What you have to do:
Nothing should be left out. Give all the data again exactly as written.

Data records:
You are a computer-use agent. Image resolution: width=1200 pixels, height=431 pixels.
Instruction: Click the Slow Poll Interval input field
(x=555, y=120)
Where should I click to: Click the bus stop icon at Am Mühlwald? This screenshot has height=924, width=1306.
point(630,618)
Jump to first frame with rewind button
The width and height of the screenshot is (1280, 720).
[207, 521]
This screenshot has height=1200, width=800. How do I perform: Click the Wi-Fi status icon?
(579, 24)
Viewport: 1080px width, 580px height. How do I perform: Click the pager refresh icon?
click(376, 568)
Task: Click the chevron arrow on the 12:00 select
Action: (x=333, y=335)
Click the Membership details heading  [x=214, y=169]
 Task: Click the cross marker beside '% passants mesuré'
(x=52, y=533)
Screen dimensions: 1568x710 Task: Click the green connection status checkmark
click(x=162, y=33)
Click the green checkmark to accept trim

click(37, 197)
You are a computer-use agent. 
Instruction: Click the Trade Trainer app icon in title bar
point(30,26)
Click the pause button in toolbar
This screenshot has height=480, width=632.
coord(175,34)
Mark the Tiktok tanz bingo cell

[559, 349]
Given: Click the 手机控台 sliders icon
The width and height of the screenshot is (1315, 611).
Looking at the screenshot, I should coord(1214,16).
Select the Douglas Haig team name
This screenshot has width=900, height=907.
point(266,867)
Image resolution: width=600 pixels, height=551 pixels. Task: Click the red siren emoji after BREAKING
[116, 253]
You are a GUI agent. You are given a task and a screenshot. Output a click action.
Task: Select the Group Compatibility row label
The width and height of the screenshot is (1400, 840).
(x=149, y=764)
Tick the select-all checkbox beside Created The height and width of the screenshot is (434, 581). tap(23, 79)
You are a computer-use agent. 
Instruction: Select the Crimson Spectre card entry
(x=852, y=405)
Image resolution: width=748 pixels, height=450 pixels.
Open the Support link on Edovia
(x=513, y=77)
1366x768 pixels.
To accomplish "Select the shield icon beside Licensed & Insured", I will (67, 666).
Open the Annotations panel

Task solution:
You are a computer-use agent. Image resolution: width=1200 pixels, height=431 pixels.
Instruction: Click the Slow Poll Interval input field
(x=555, y=120)
Where should I click to: Click the bus stop icon at Am Mühlwald? This screenshot has height=924, width=1306.
point(630,618)
Jump to first frame with rewind button
The width and height of the screenshot is (1280, 720).
[207, 521]
This screenshot has height=1200, width=800. How do I perform: Click the Wi-Fi status icon?
(579, 24)
Viewport: 1080px width, 580px height. How do I perform: Click the pager refresh icon?
click(376, 568)
Task: Click the chevron arrow on the 12:00 select
Action: (x=333, y=335)
Click the Membership details heading  [x=214, y=169]
 Task: Click the cross marker beside '% passants mesuré'
(x=52, y=533)
Screen dimensions: 1568x710 Task: Click the green connection status checkmark
click(x=162, y=33)
Click the green checkmark to accept trim

click(37, 197)
You are a computer-use agent. 
Instruction: Click the Trade Trainer app icon in title bar
point(30,26)
Click the pause button in toolbar
This screenshot has height=480, width=632.
coord(175,34)
Mark the Tiktok tanz bingo cell

[559, 349]
Given: Click the 手机控台 sliders icon
The width and height of the screenshot is (1315, 611).
Looking at the screenshot, I should coord(1214,16).
Select the Douglas Haig team name
This screenshot has width=900, height=907.
point(266,867)
Image resolution: width=600 pixels, height=551 pixels. Task: Click the red siren emoji after BREAKING
[116, 253]
You are a GUI agent. You are given a task and a screenshot. Output a click action.
Task: Select the Group Compatibility row label
The width and height of the screenshot is (1400, 840).
(x=149, y=764)
Tick the select-all checkbox beside Created The height and width of the screenshot is (434, 581). tap(23, 79)
You are a computer-use agent. 
Instruction: Select the Crimson Spectre card entry
(x=852, y=405)
Image resolution: width=748 pixels, height=450 pixels.
Open the Support link on Edovia
(x=513, y=77)
1366x768 pixels.
To accomplish "Select the shield icon beside Licensed & Insured", I will (67, 666).
Open the Annotations panel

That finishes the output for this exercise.